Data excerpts
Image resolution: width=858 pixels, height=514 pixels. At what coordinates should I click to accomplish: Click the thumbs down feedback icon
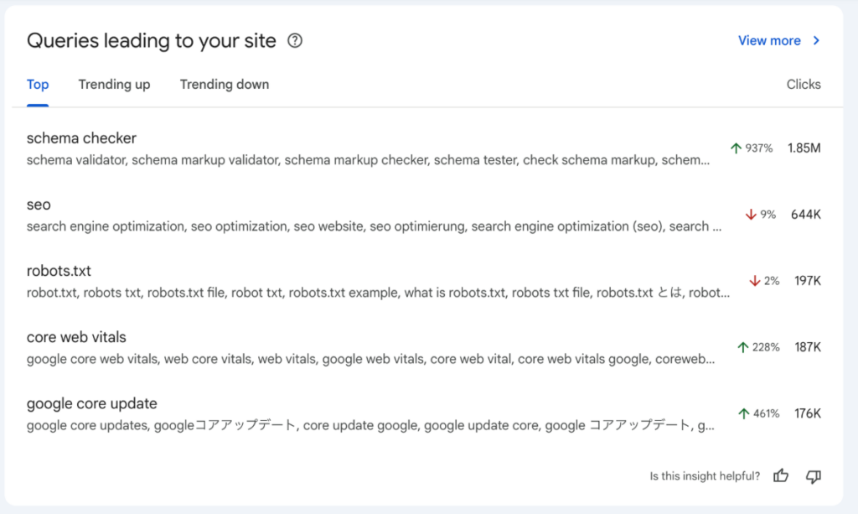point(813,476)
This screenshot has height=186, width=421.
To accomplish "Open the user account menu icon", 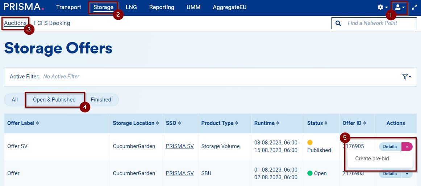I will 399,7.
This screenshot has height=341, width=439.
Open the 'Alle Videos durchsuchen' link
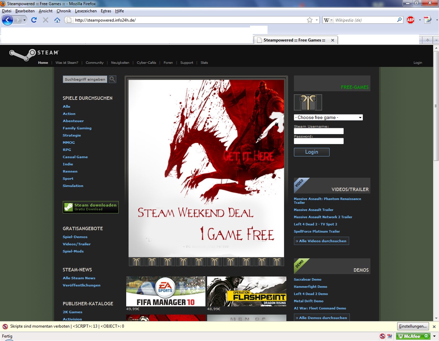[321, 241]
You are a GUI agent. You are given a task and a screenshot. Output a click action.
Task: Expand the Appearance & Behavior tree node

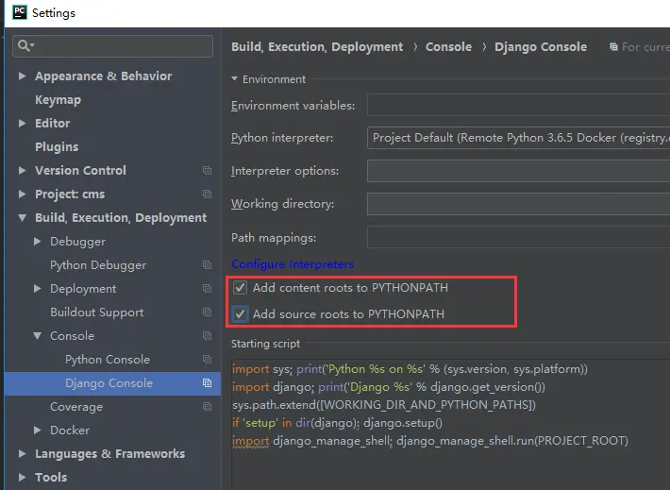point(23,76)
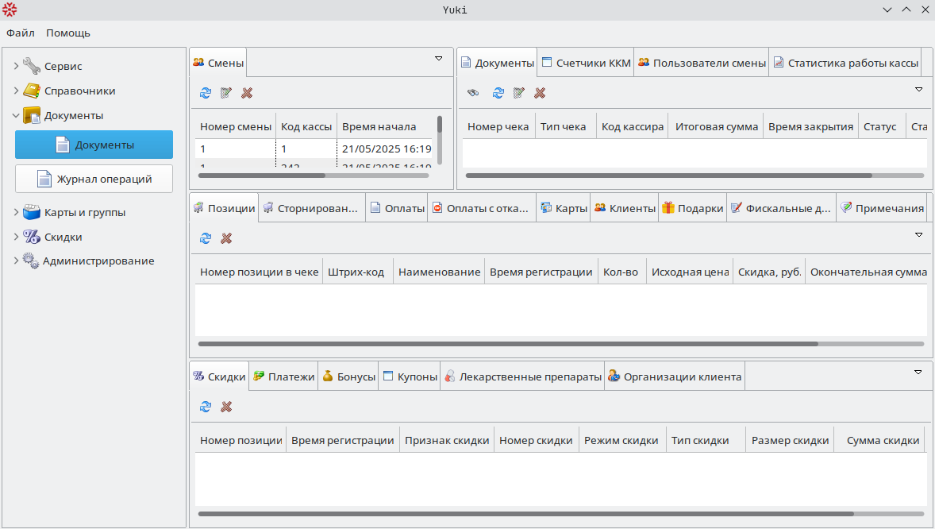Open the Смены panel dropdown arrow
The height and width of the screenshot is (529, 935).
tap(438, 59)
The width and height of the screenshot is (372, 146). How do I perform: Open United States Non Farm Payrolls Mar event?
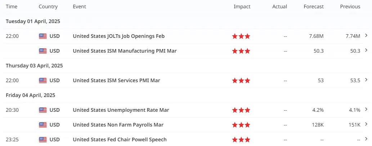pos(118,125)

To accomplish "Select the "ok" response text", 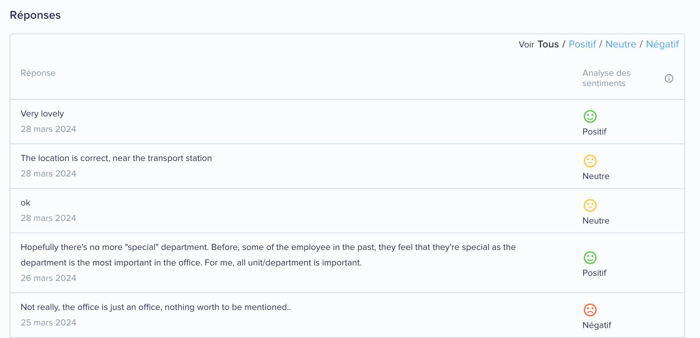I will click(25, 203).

### EXERCISE GOAL
Report how many lines of the data above include "This", giving the number and no other words.

### RESPONSE BELOW
2